--- REQUIRED TASK ---
Please update the rows below so that every "GUI agent" becomes "screen assistant", keeping everything else the same, and leave the pictures out of your answer.

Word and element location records

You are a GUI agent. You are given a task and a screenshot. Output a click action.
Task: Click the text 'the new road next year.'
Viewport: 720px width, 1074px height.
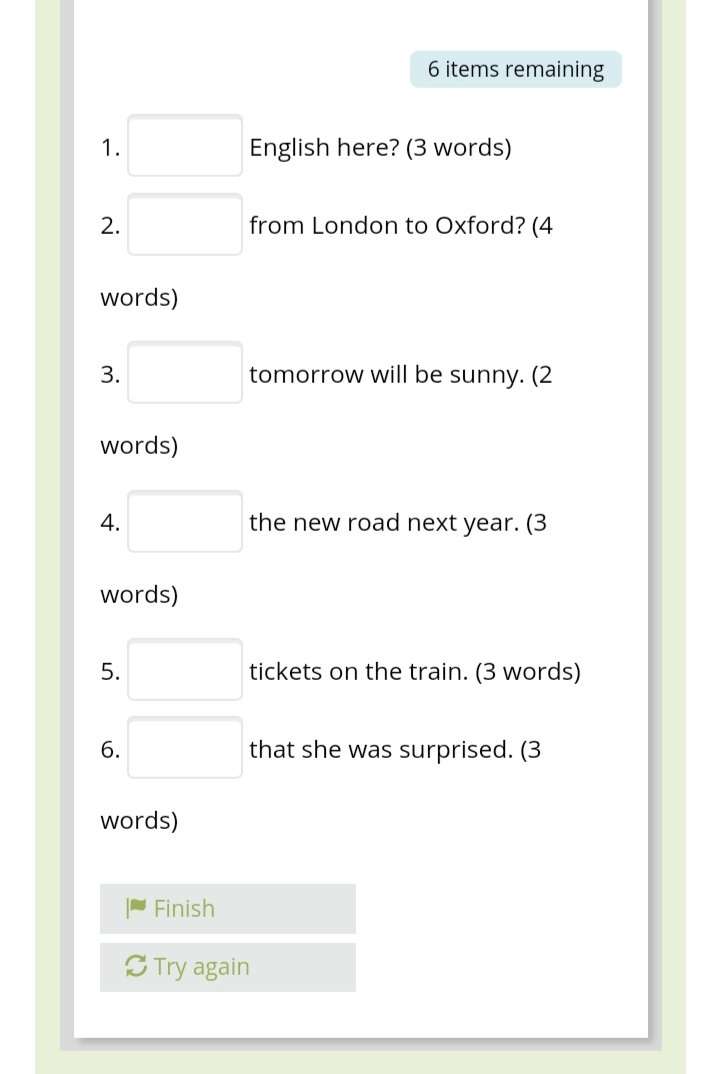(384, 523)
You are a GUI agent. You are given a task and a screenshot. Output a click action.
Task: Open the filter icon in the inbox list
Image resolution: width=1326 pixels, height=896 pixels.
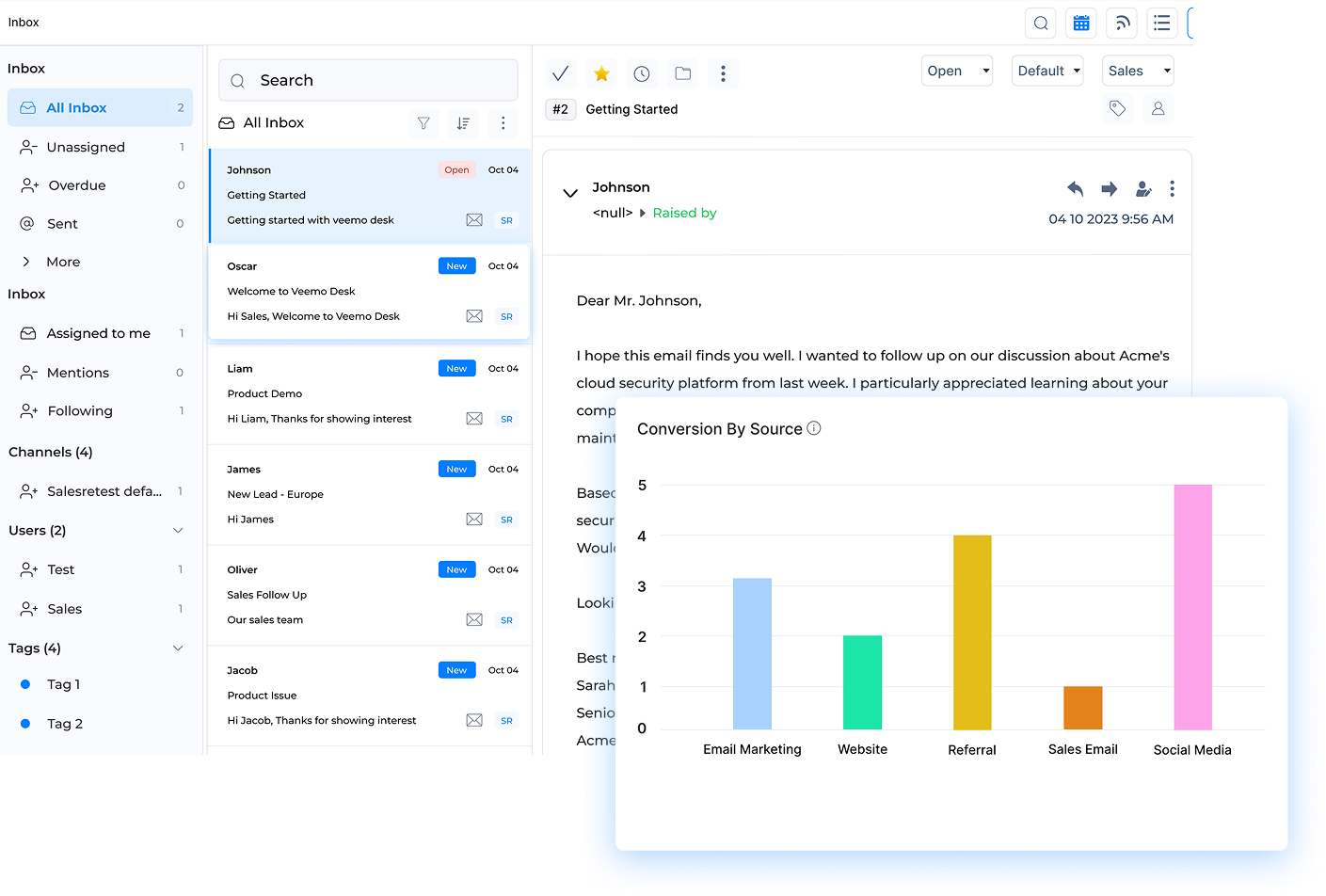[x=423, y=123]
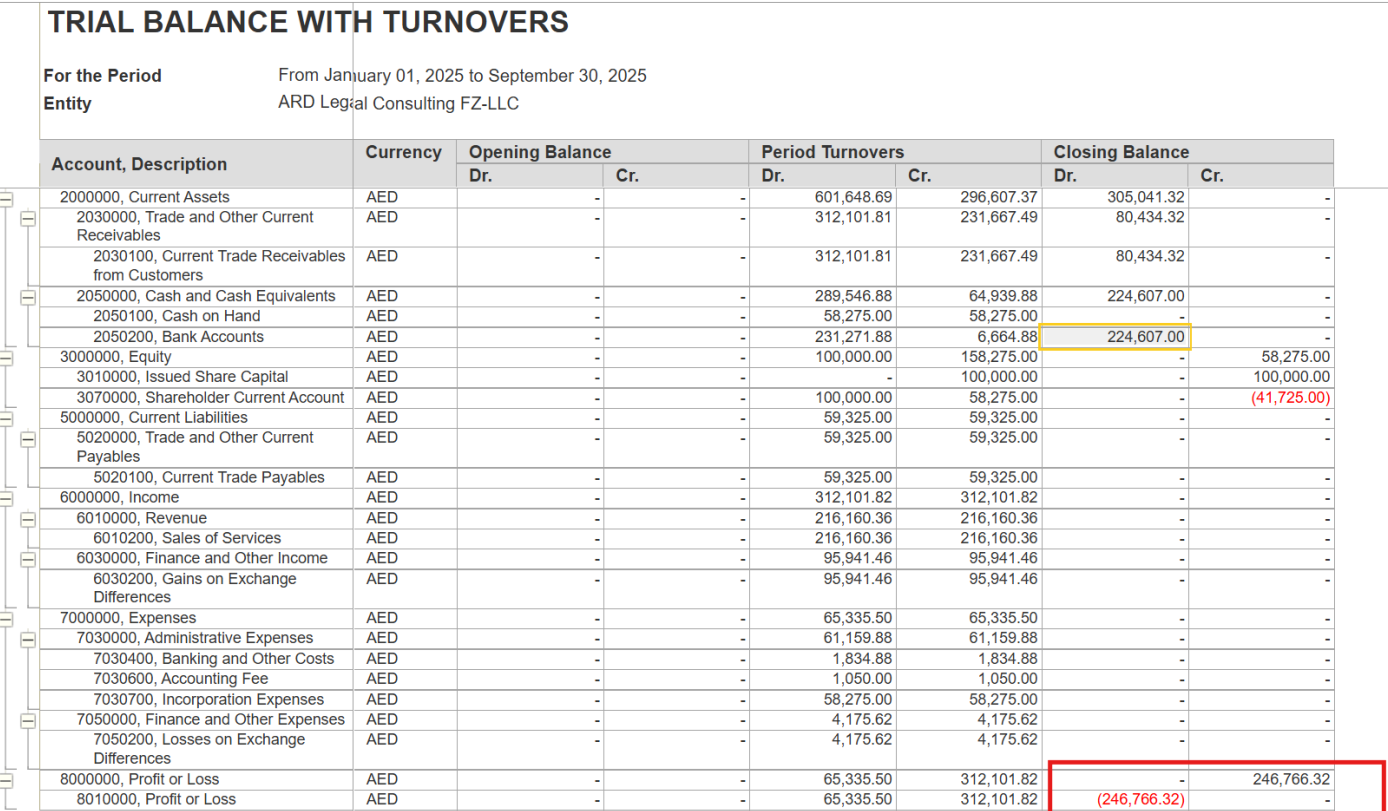The image size is (1388, 811).
Task: Select the 3010000, Issued Share Capital row label
Action: [x=182, y=377]
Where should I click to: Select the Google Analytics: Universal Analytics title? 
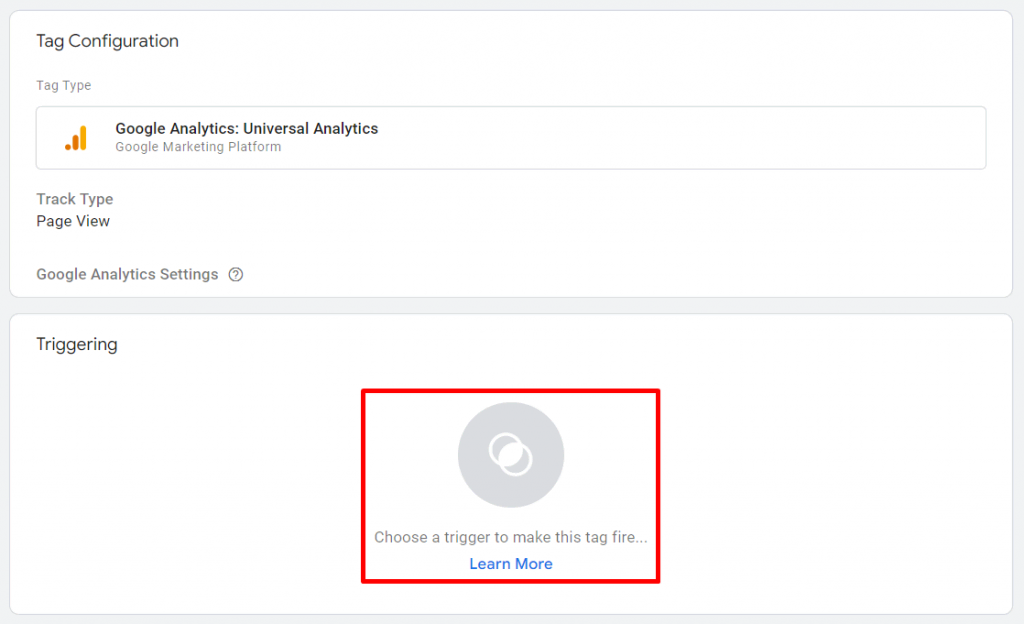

--- SOLUTION FOR THIS PROBLEM ---
You are a screen assistant. You are given a task and a screenshot. Output a click action.
Task: Click the text 'the new road next year.'
Viewport: 720px width, 1074px height.
(384, 523)
You are a screen assistant. You are given a task and a screenshot. Output a click action.
Task: Open the filter icon in the inbox list
Image resolution: width=1326 pixels, height=896 pixels.
[x=423, y=123]
The image size is (1388, 811).
Task: Select the 3010000, Issued Share Capital row label
Action: [x=182, y=377]
Where should I click to: Select the Google Analytics: Universal Analytics title? 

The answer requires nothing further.